Anger is also simmering in Bakshi Ka Talaab — a Yadav-dominated seat where the BJP preferred Trivedi over party heavyweights Shivdarshan Yadav, Ram Saran Yadav, Ram Niwas Yadav and Pradeep Yadav.

The situation is more or less the same in Allahabad, where, despite stiff opposition from the cadre, the BJP has given at least five seats to new entrants. These include the City South and City North constituencies, and Bara, Phulpur and Phaphamau in the hinterland.

Former BSP leader and ex-minister Nandgopal “Nandi”, who joined the BJP just days ago, has been declared as its candidate from City South. Harshwardhan Bajpai, who too switched over to BJP from the BSP seven months back, has been given the ticket from City North.

In Allahabad rural, another BSP leader and ex-MLA Praveen Patel, who crossed over to the BJP a year back, has been given the ticket from the Phulpur constituency. Patel had won the seat in the 2007 election on a BSP ticket. In Bara, Samajwadi Party “turncoat” and sitting MLA Ajay Bharti has been declared the BJP candidate, while another SP entrant and ex-MLA Vikramjeet Maurya has been given a ticket from Phaphamau.

In the past few months, more than two dozen sitting legislators and 100 prominent faces from other parties have crossed over to the BJP fold, creating more trouble for the party, which already seems to have its cup of woes overflowing.

While state leaders give this a positive spin and liken it to a surge in favour of the No. 1 party, the situation could spiral out of control when the actual voting happens, fear some.

“Euphoria aside, the party will have to tackle dissent and assuage hurt loyalists,” a senior state leader admitted.

Senior BJP leader and Union Power Minister Piyush Goel, however, makes light of the issue. In an informal conversation with IANS, the Union minister said “such issues have always been there” and refuted allegations of the party going “off principles and conventions” in giving tickets to “outsiders”.

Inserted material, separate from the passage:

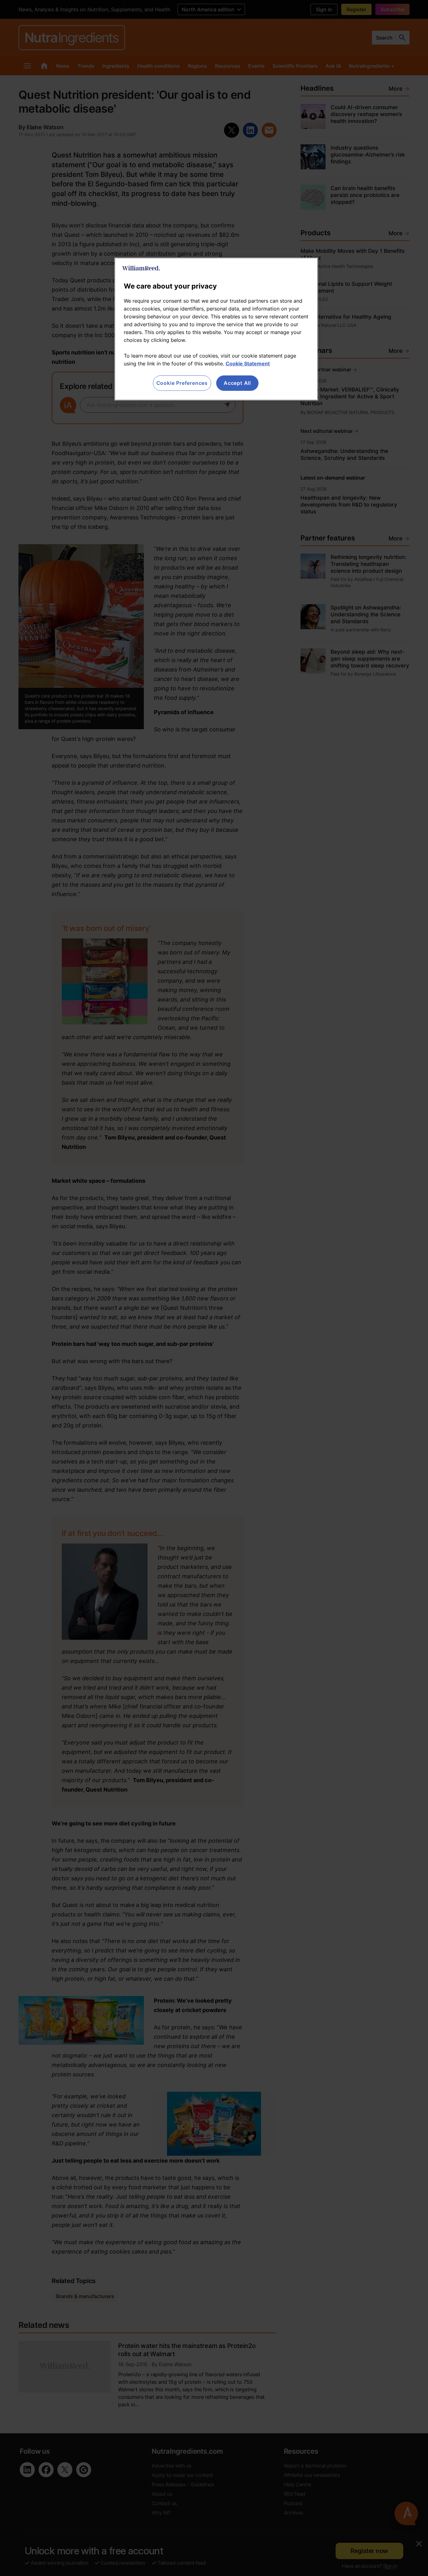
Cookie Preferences (182, 383)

“If you see the number of such people getting tickets, it will come out to just a handful,” he said.

State BJP president Keshav Prasad Maurya, who has been facing the heat for the “faulty” ticket distribution, is also unmoved.

“The talk of anger within party cadre is baseless. There have been concerns among party workers on tickets in some places. We have taken note of them. We are a cadre-based party and there can never be a compromise on the honour and aspirations of our workers,” he said.

Party mandarins also justify the handing out of tickets to people like Swamy Prasad Maurya, Rita Bahuguna Joshi, Brajesh Pathak and Rajesh Tripathi, pointing out that while tickets were being finalised, the party realised that it did not have “decent, winning candidates” in more than 150 seats, making the “import absolutely necessary”.

For a traditionally “brahmin-thakur-baniya” party, sources said, finding OBCs, Dalits and MBC (most backward classes) candidates turned out to be a tough hunt and it decided to assimilate the strong ones from other parties.

“It may not sound morally correct or practical but in every sense these decisions are logical, as the results would show,” said a party strategist.

Exactly what electoral harvest the BJP reaps with leaders from other parties and how much has it been able to quell dissidence in its own rank and file only time will tell as the state elects a new assembly in a staggered seven-phase election beginning February 11, with the results to be declared on March 8.